Fran (Iza Moreira), Alex (Caio Horowicz) e Chico (Michel Joelsas) são amigos que tentam mapear a doença na tentativa de controlar os danos e preservar tudo sobre o “beijaço” que aconteceu na festa secreta. Mas tudo acaba saindo do controle. Além disso cada um é protagonista de sua própria história, vivendo conflitos e situações familiares e financeiras bem distintas. No entanto, a relação deles é baseada em uma forte conexão, resultado da falta de abertura e liberdade com os pais.
A atmosfera de tensão, medo e discriminação rapidamente toma conta da população. Igualmente, a epidemia rompe e expõe a desigualdade e os preconceitos presentes na cidade. A trama pode ser vista como uma viagem de ácido causando uma verdadeira sinestesia com suas imagens psicodélicas. Mesmo com algumas falhas, a série entrega uma história envolvente desde o inicio.
Apesar de se tratar de uma trama “rural”, a tecnologia é bem incorporada com as redes sociais, aplicativos de encontros, e diálogos inteiramente construídos em cima deles. A representação LGBTQIA+ é um dos destaques. A ambiguidade dos personagens é outro ponto interessante. E uma cena pós créditos leva o espectador a novos questionamentos. Afinal, quem são os vilões e os mocinhos na rivalidade do pessoal da cidade com o povo da aldeia?
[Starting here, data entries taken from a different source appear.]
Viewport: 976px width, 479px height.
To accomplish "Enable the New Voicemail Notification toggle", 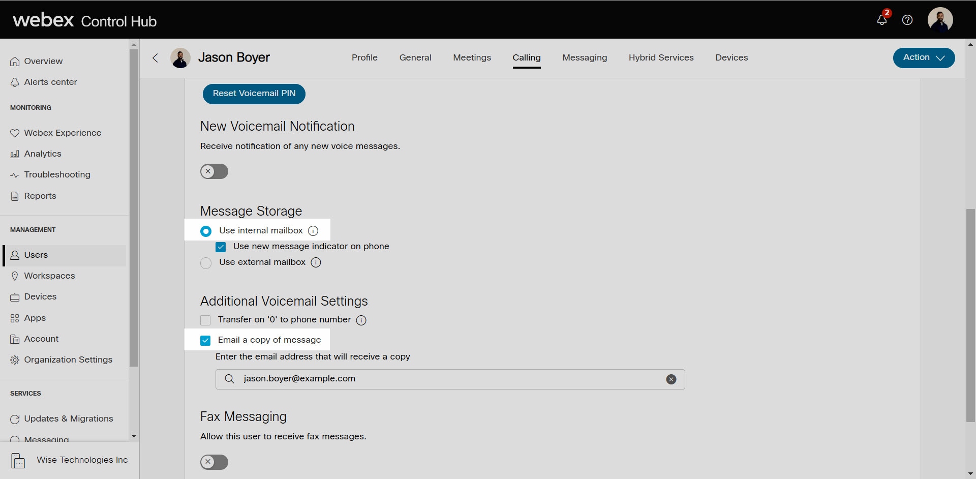I will click(x=214, y=171).
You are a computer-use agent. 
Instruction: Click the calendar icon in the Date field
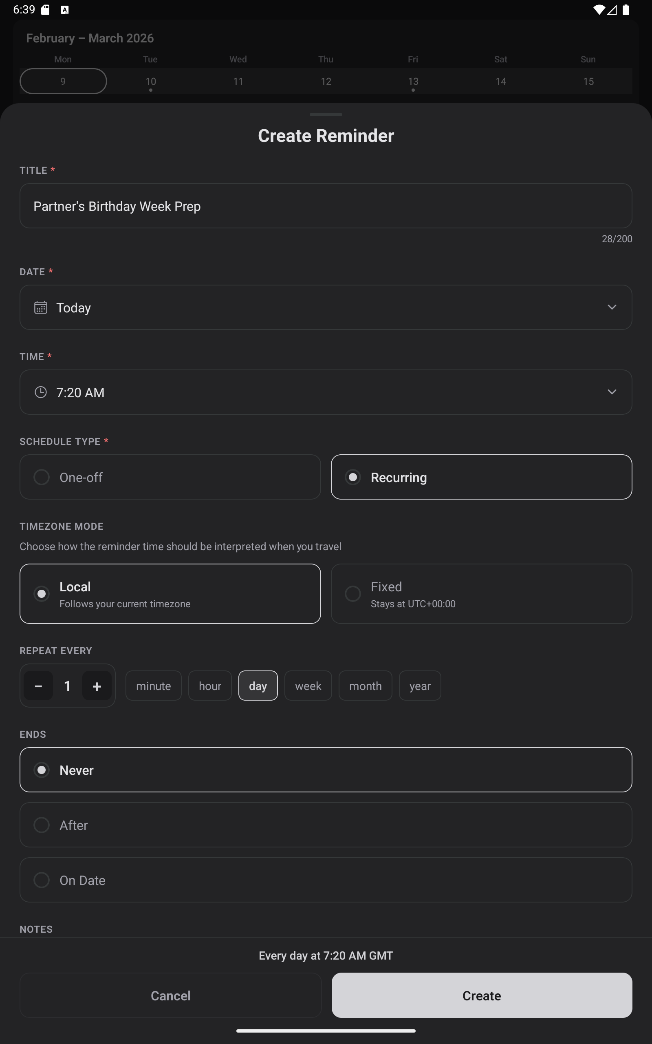click(x=41, y=307)
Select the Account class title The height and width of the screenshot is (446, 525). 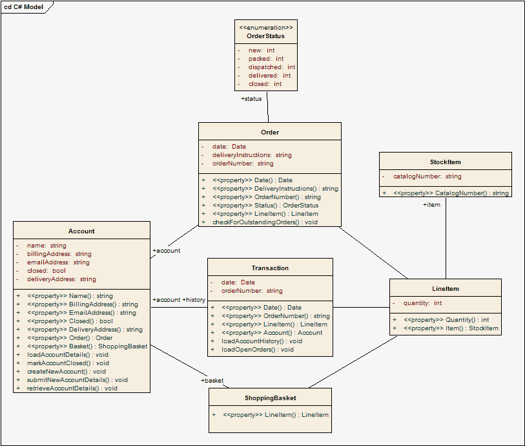tap(81, 231)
Produção brasileira surpreende pela qualidade técnica
Boca a Boca parece se aproveitar bem de algumas referências para apresentar sua trama ao público. Enquanto utiliza transmissão de uma doença por contato íntimo como fator do medo e condenação (Corrente do Mal), entrega experiências sensoriais que marcam o estilo de vida dos jovens (Euphoria e Paraísos Artificiais) e um culto capaz de curar com práticas não convencionais (O Escolhido). A fotografia é incrível, abusando do neon e de uma paleta de cores exuberante.
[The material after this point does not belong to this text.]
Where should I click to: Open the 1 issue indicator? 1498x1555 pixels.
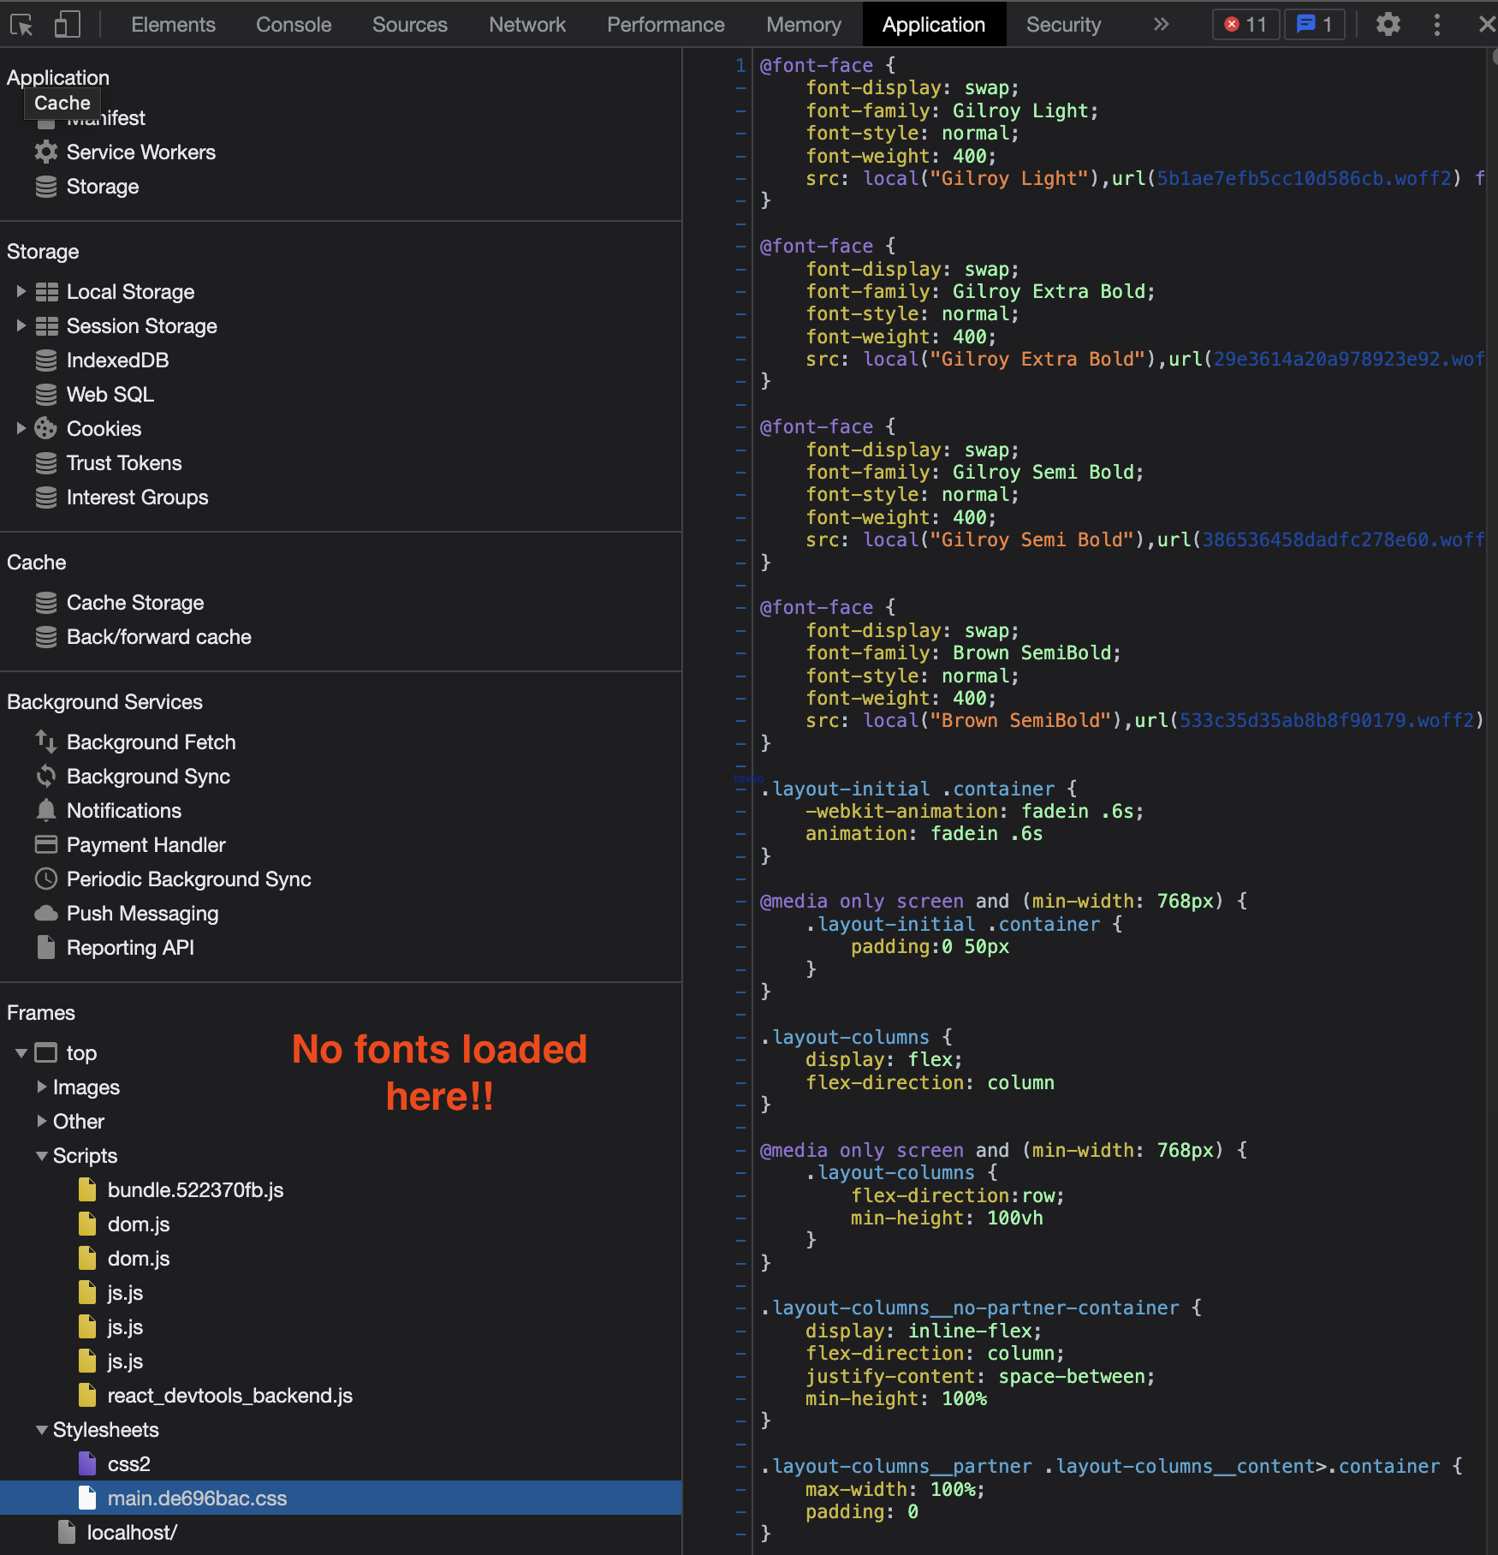[x=1314, y=24]
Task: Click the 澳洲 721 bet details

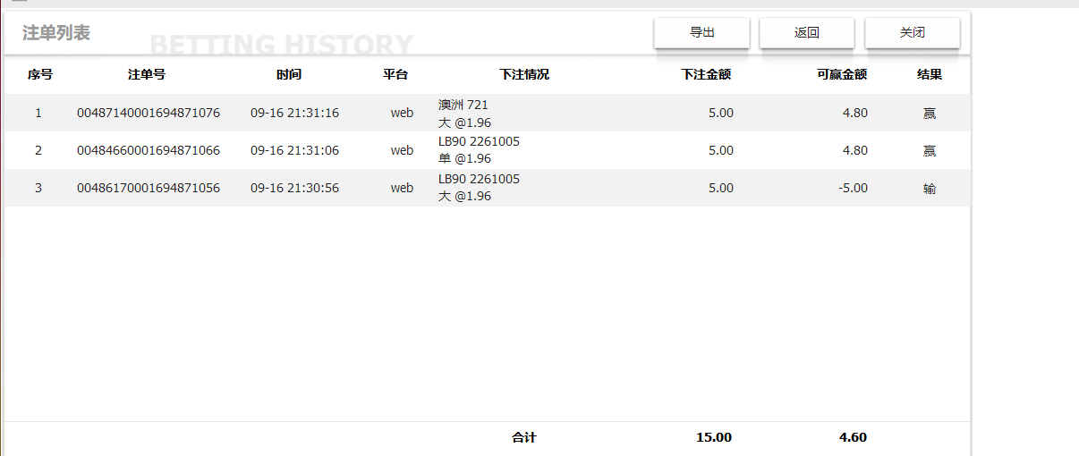Action: coord(463,106)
A construção do suspense é bem sucedida e se aproxima do gênero terror, flertando com a ficção científica. O terror vai além de uma doença transmissível. O controle e o conservadorismo já aterrorizava os jovens bem antes. A série traz uma trilha sonora alternativa que foge do pop e das músicas badaladas típicas de produções adolescentes. Baco Exú do Blues, Letrux, The Knife e uma incrível versão techno de “Boi da cara preta” são facilmente encontradas.
Considerações finais
A autenticidade do roteiro perturba justamente por trazer uma situação tão possível quanto próxima do momento atual. Em determinado momento, uma segunda festa acontece e os jovens utilizam uma máscara plástica, uma espécie de camisinha do beijo. Por tanto, a tristeza do isolamento dos doentes, o drama para sepultar uma vítima infectada, os tratamentos que mesmo sem resultados são aplicados de forma insistente e atos irresponsáveis diante de um surto epidêmico, tudo isso torna a ficção muito próxima da realidade.
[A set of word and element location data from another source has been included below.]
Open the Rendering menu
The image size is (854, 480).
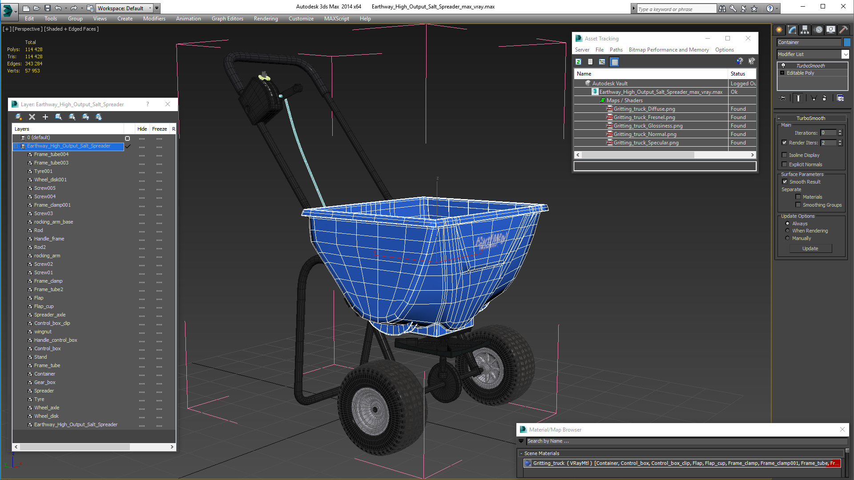coord(266,19)
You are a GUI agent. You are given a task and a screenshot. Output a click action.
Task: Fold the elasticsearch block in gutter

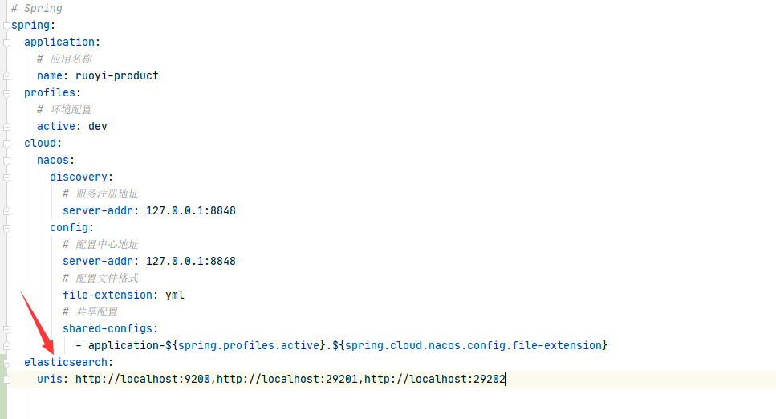coord(6,363)
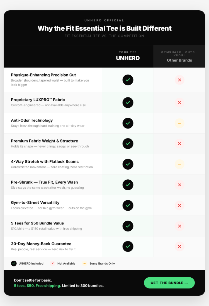Click the Anti-Odor Technology feature title
The width and height of the screenshot is (209, 306).
pyautogui.click(x=32, y=120)
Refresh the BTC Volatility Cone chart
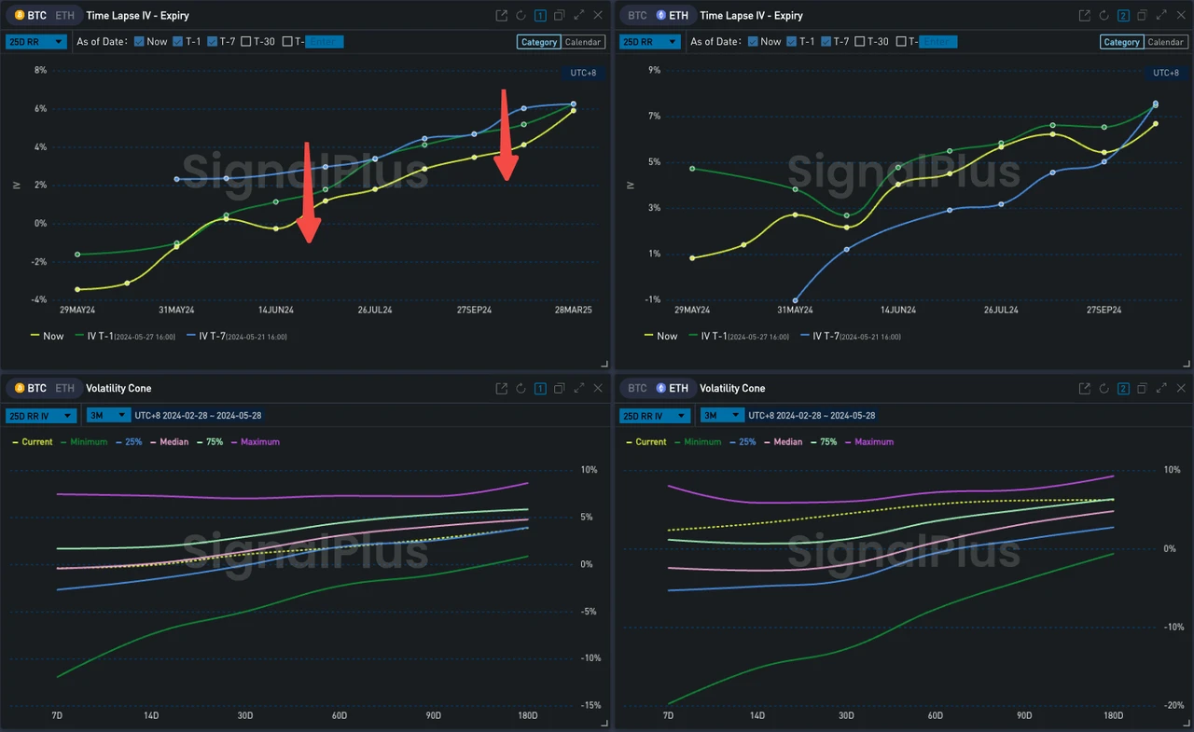The height and width of the screenshot is (732, 1194). pyautogui.click(x=521, y=389)
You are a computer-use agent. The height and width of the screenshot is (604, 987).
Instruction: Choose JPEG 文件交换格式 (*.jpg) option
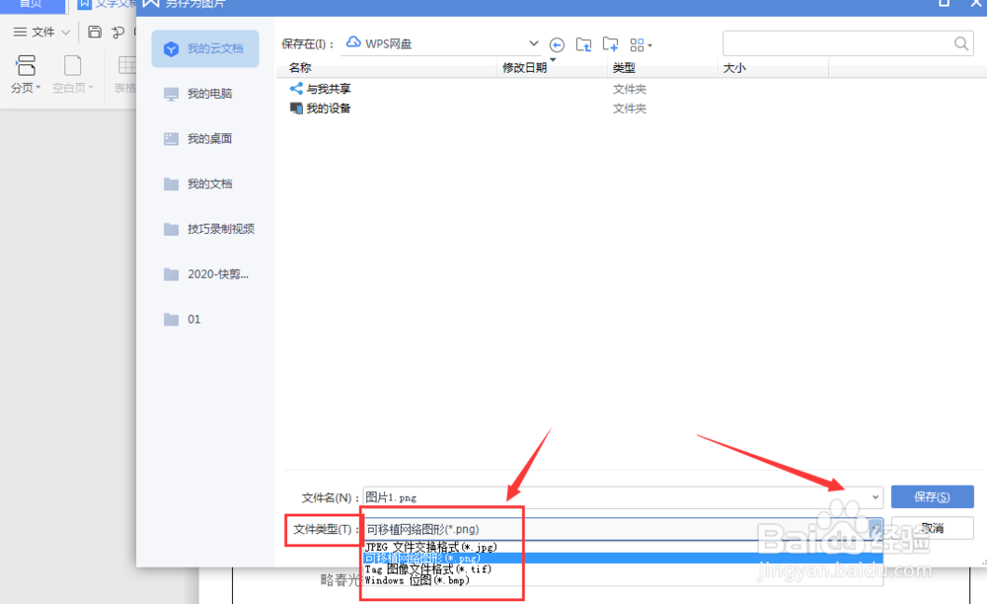point(424,546)
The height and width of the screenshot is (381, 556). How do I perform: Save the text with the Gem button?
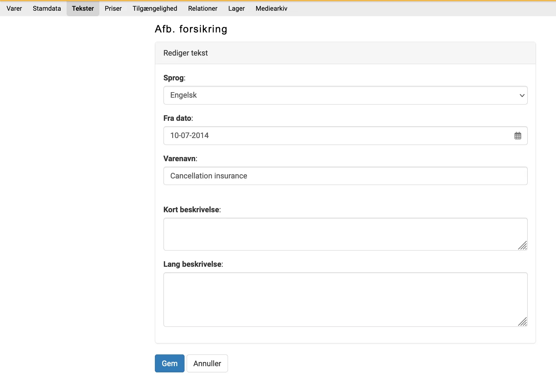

Em conclusão, o elenco jovem dá conta do recado, principalmente o trio protagonista. Denise Fraga (Hoje), Bruno Garcia (Sob Pressão), Bianca Byington (Segredos de Justiça) e Thomás Aquino (Bacurau) lideram o elenco adulto entregando interpretações sólidas, mas Denise Fraga rouba a cena. A estreia de Cursed deve ofuscar um pouco a atenção dos assinantes, mas quem decidir dar uma chance, Boca a Boca se revela uma grata surpresa. Com um final aberto e algumas respostas, existe ainda muito a ser revelado sobre os habitantes da pacata cidade de Progresso e a doença misteriosa.